Requirement:
Under this line sits a listing. Repeat exactly and only its lines from the one holding "2010x703 pixels. How" through the one holding "How do I perform: Expand"; skip pictures.

Dataset:
┄┄┄┄┄┄┄┄┄┄
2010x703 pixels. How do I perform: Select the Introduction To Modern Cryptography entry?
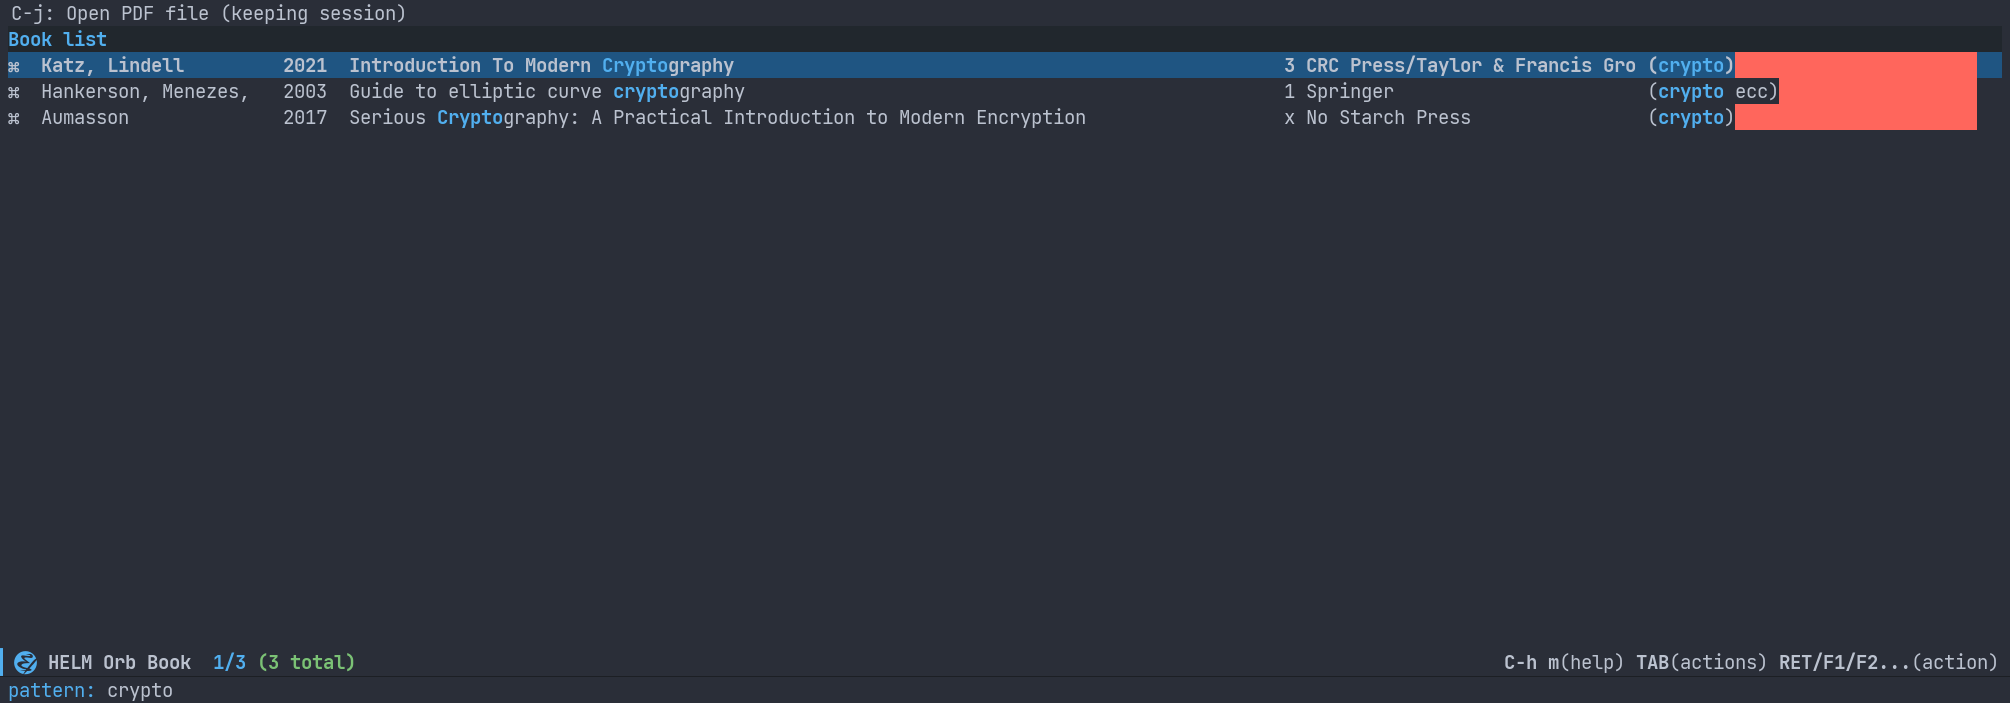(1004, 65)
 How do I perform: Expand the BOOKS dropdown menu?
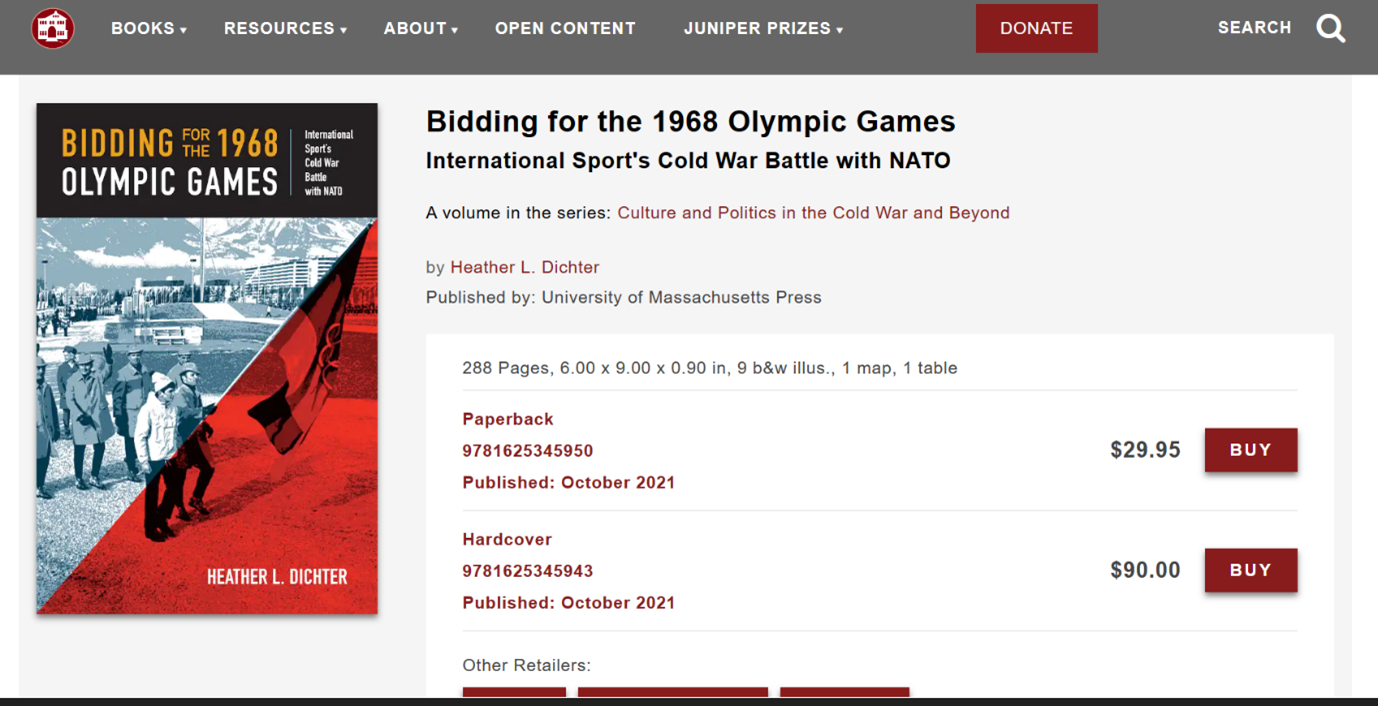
┄┄┄┄┄┄┄┄┄┄
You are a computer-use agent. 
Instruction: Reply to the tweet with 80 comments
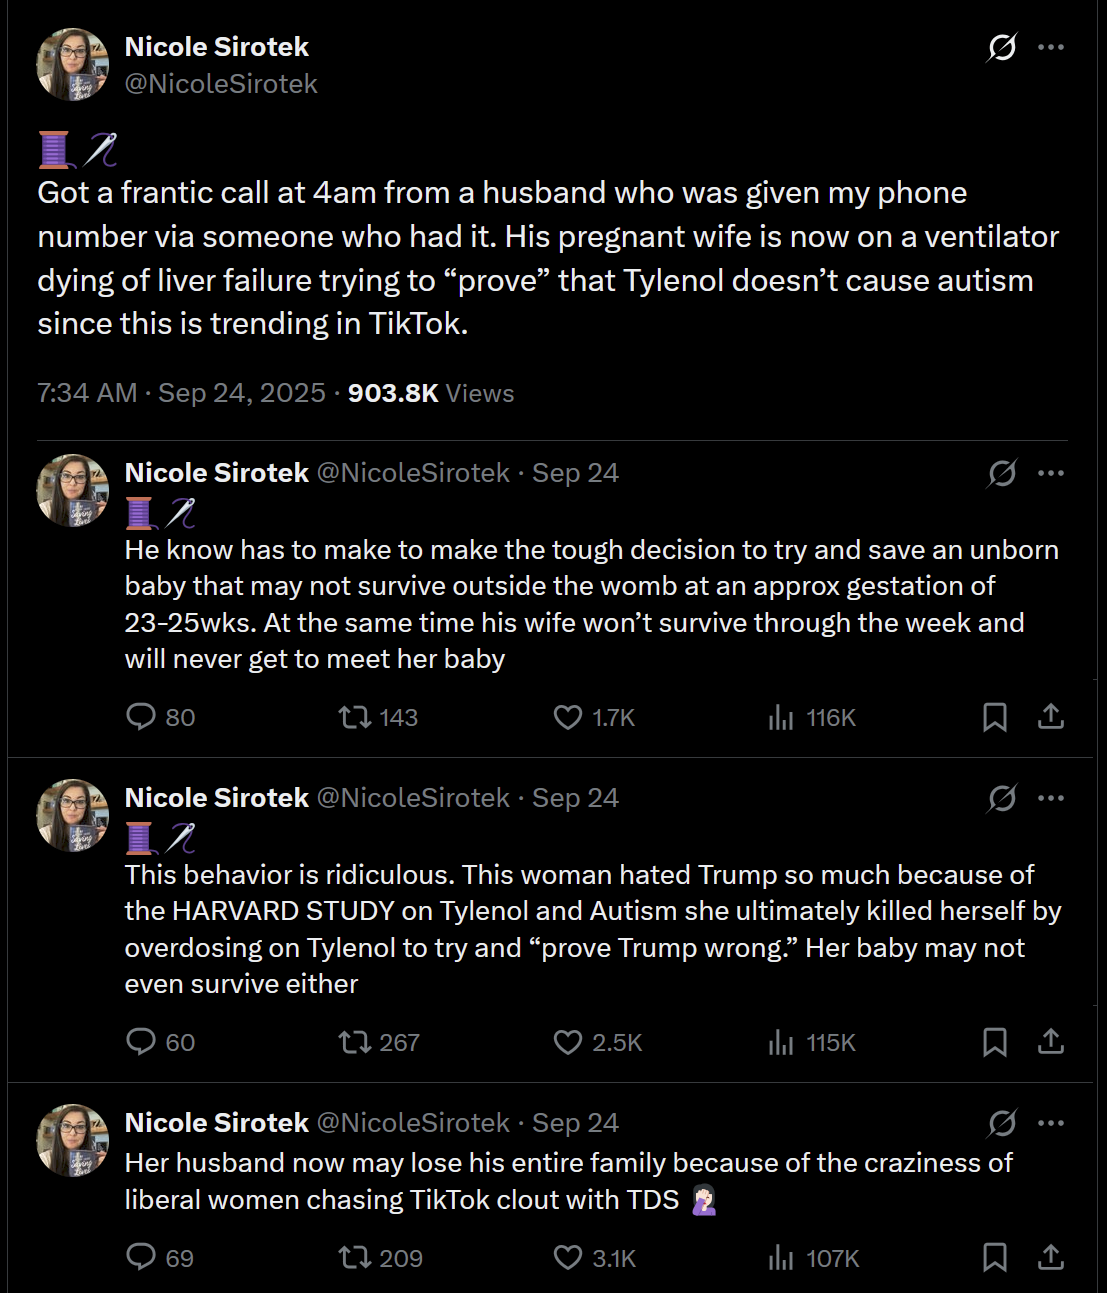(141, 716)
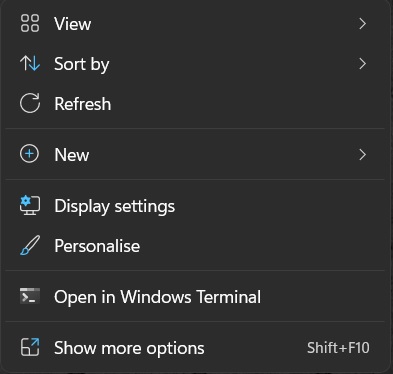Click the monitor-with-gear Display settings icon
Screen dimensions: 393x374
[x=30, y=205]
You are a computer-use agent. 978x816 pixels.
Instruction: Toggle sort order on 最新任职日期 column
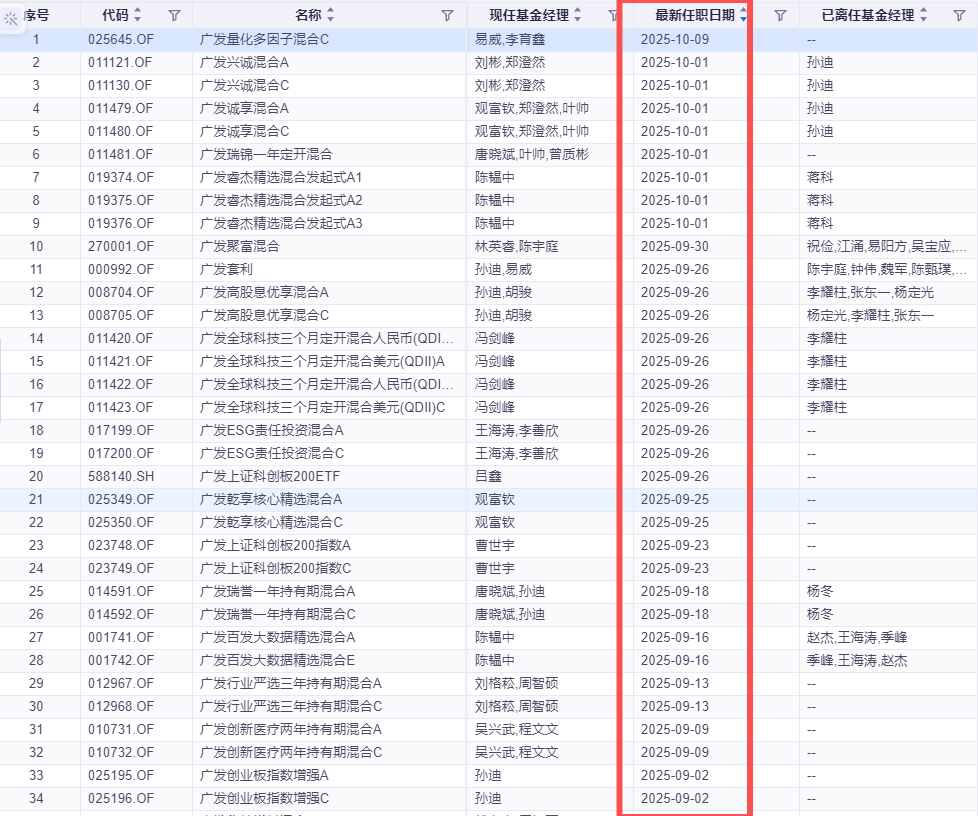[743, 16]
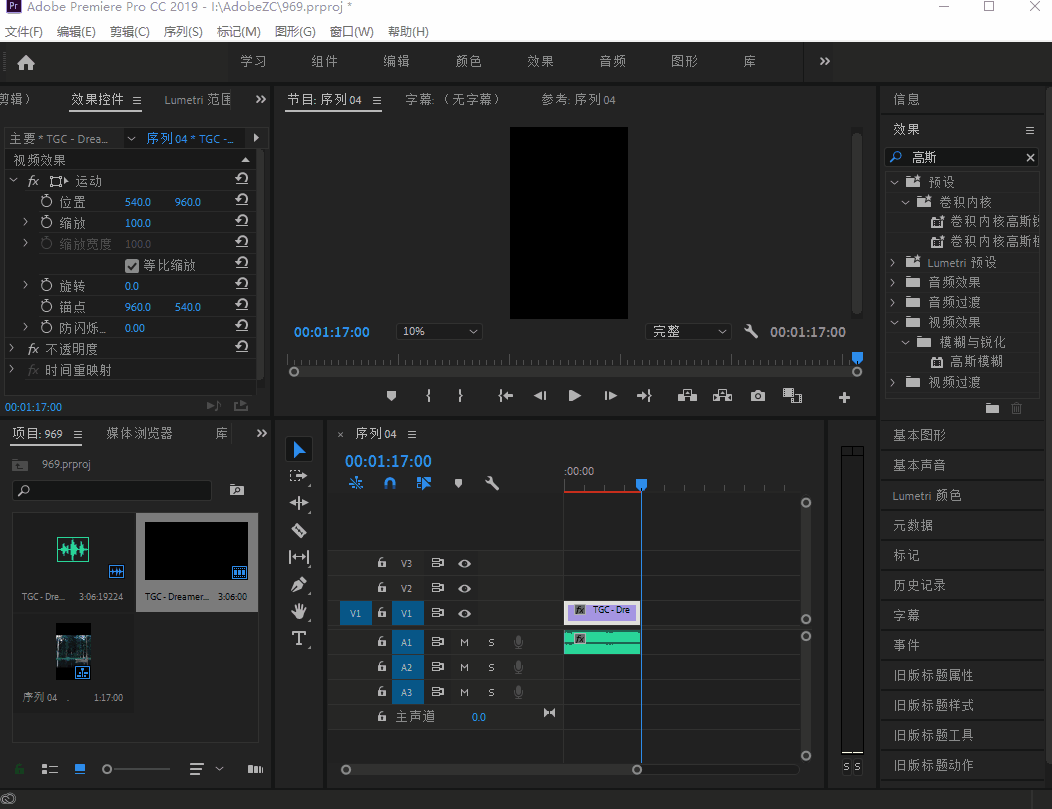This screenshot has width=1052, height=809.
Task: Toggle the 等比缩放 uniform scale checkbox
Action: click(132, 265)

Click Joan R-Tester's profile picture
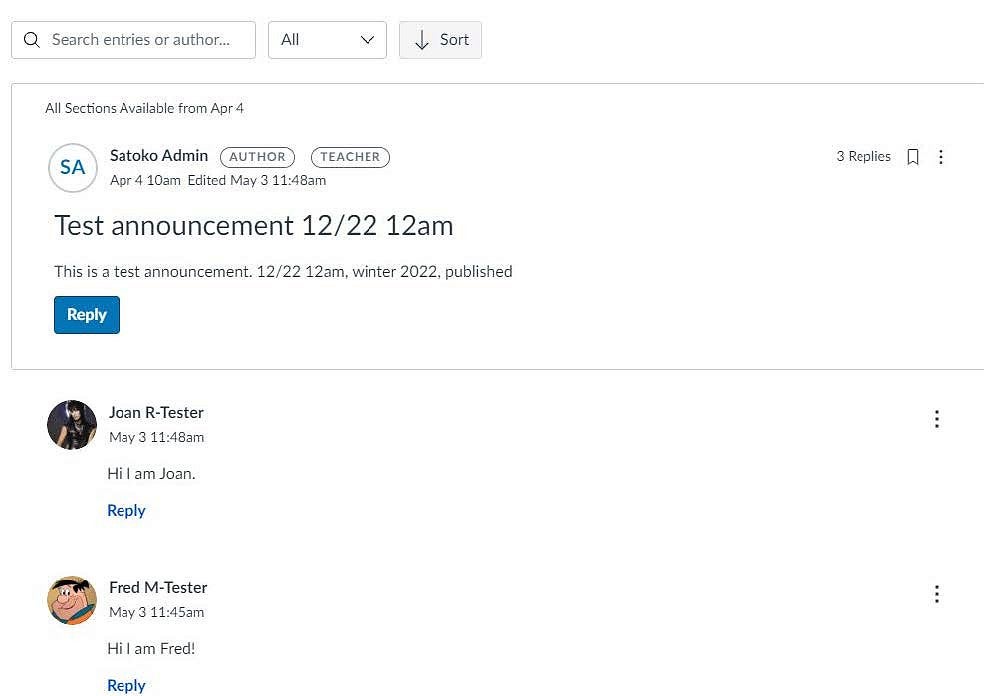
┄┄┄┄┄┄┄┄┄┄
Result of the exercise:
2010x703 pixels. How do I perform: Select the Introduction To Modern Cryptography entry?
(1004, 65)
 How do I perform: Expand the BOOKS dropdown menu?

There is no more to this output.